Can grandparental support improve the mental health of single mothers?

Can grandparental support improve the mental health of single mothers?

In a recent study in Population Studies, researchers explored the role of grandparental support in protecting mothers from depression.

Their results indicate that grandparental support may matter more for single mothers, while the role of grandmothers is more significant than that of grandfathers.

Can grandparental support improve the mental health of single mothers?Study: Grandparental support and maternal depression: Do grandparents’ characteristics matter more for separating mothers? Image Credit: Monkey Business Images/


Mothers often bear a larger share of childcare responsibilities compared to fathers, especially among single parents due to various circumstances such as widowhood or separation. In many cases of parental separation, children tend to primarily reside with their mothers, even when custody is shared.

Separated mothers may need the support of family members as they navigate the challenges associated with single parenthood.

Grandparents can be a significant source of support for families with young children, particularly if they are younger, retired, healthy, and live close to their children and grandchildren.

Having a strong support system is known to be protective against depression, but few studies have explored the association between grandparental support and maternal depression.

Single mothers may be more likely to develop symptoms of depression and emotional stress than those who are partnered. Therefore, such investigations affect parental well-being, childcare, and related social policies.

About the study

In this study, researchers explored whether maternal depression differed based on the characteristics of grandparents, if these differences were greater for separating mothers compared to partnered ones, and whether grandparent characteristics lead to different trajectories in maternal depression when they are separating.

Focusing on mothers of children aged less than 12 years, the authors measured depression by using antidepressant purchases as a proxy, though this could underestimate mild depressive symptom prevalence.

The mothers were all born in Finland from 1945 to 1995. Mothers who were followed for at least three hours between 2000 and 2014 and whose children could be linked to at least one grandparent were included in the study.

The dataset included information on three generations – children, biological parents, and maternal and paternal grandparents.

Mothers were classified as non-separating if their union had not been dissolved during the child’s 13th birthday. In contrast, separated mothers lived with their children for a year after a parental separation. Maternal age, income, education, employment status, and area of residence were included as controls.

The grandparents’ characteristics were age, union stability, geographical proximity, and health. Lower age, stable unions, greater geographical proximity, and good health were beneficial and hypothesized to be associated with lower maternal depression.

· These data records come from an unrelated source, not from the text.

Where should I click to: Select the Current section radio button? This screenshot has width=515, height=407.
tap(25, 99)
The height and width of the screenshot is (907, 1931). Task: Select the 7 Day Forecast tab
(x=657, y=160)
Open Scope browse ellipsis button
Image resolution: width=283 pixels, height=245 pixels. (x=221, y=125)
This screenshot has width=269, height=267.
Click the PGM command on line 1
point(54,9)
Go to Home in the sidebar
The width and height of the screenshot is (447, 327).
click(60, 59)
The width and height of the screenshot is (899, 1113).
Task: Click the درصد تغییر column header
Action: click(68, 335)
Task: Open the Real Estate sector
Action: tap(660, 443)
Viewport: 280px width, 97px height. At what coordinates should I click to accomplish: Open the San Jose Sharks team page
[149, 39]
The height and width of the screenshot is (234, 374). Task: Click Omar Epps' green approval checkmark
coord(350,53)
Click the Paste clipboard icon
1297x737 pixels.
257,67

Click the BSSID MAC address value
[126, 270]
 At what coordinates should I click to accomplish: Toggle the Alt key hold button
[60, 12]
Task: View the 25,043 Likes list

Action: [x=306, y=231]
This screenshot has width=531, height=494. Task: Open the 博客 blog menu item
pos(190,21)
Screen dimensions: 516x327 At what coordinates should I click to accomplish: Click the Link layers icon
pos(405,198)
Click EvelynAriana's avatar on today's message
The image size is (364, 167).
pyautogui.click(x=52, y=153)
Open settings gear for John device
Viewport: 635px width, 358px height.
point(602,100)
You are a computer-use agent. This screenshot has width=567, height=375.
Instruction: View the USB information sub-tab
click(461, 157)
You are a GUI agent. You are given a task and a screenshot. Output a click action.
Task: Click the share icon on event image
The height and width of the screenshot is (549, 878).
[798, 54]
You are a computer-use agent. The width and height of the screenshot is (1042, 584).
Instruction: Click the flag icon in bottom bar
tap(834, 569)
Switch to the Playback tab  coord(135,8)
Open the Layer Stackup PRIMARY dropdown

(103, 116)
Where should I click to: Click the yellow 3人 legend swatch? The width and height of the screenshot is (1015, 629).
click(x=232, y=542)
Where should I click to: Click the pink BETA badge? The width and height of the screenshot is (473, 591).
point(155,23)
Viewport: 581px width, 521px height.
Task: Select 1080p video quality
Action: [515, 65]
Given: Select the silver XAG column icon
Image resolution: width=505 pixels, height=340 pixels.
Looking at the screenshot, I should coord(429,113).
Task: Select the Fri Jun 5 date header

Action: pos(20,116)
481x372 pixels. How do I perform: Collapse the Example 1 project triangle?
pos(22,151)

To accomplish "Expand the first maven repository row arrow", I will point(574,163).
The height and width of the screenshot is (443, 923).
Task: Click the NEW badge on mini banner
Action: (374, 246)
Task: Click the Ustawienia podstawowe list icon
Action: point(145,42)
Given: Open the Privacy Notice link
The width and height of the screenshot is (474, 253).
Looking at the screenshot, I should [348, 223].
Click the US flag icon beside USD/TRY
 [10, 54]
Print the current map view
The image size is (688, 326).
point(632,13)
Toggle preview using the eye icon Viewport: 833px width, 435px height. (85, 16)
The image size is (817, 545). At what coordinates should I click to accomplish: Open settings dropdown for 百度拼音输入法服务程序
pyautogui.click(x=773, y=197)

These effects were also predicted to be greater for separating mothers compared to non-separating ones and grandmothers compared to grandfathers.


Grandparents were less than 70 years old on average, and separating mothers were more likely than non-separating ones to have parents who were still working.

Non-separating mothers were less likely to live close to their parents but more likely to live close to their parents-in-law. Separating mothers were likelier to have parents or in-laws who did not live together.

Mothers were more likely to use antidepressants if their children’s grandparents were older, in poor health, or were not employed.

They were also more likely to have bought the medication if they did not live close to their children’s grandparents or if their parents did not live together. All mothers were significantly more likely to use antidepressants if their parents were in poor health.

As predicted, these differences were more pronounced for mothers who were separating from their partners, who were also significantly more likely to use antidepressants.

Maternal grandparents, particularly the grandmother, had a particularly important role to play in reducing maternal depression.

The use of psychotropic medications by mothers showed similar trends to antidepressant use, suggesting that the results were robust to multiple mental health treatments.


The findings demonstrate how multigenerational support exchanges can have important implications for mental health.

Grandparents provide support and resources for their daughters as they bring up their children, reducing mental stress and depression during this critical time.

These contributions are even more significant during periods of upheaval, such as maternal separation from their partner.

A limitation of the study is that it uses antidepressant and psychotropic medication use as a proxy for depression; however, this may underestimate actual depression prevalence since it may not capture less severe symptoms.

For children whose parents were separated, the dataset did not include information on the father’s involvement after separation. Exchanges of support between generations were also not directly measured.

Focusing only on Finland, the results of this study cannot be easily generalized to other populations. Future research can shed further light on these gaps.